The answer must consist of every line below that holds the word "will".

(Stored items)
"""

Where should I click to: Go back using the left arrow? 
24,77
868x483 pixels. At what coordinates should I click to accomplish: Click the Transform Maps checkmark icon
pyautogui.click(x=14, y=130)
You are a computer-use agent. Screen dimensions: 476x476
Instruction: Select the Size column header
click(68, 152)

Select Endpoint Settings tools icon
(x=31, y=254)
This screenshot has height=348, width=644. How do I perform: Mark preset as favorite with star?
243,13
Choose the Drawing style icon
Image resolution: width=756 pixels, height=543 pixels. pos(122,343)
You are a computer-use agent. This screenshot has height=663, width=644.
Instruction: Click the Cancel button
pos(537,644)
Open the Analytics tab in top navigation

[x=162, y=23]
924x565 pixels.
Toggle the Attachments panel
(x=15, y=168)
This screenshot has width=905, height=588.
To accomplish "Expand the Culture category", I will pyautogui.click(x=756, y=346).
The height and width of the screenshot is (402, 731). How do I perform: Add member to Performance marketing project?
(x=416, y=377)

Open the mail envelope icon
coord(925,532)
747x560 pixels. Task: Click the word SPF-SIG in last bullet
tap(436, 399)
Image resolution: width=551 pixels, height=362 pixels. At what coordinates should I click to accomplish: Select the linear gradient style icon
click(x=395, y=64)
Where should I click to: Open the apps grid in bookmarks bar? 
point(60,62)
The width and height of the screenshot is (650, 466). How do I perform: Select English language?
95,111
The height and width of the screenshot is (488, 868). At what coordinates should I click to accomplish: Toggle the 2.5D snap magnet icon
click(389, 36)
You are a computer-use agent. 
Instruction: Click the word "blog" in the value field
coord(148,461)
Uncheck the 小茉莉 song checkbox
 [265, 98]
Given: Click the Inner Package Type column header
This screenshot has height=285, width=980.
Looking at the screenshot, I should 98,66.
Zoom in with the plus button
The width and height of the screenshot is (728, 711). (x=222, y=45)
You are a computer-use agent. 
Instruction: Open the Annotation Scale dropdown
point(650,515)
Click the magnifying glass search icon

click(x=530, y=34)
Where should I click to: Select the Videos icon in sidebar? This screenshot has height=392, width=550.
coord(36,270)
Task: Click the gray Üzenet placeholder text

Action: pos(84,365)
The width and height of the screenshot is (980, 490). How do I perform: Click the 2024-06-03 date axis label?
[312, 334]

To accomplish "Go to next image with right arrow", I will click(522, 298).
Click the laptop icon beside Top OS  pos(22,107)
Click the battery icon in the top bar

"""

§ **Solved exercise**:
To accomplish "Expand the Culture category", I will pyautogui.click(x=756, y=346).
To accomplish "Go to next image with right arrow", I will click(522, 298).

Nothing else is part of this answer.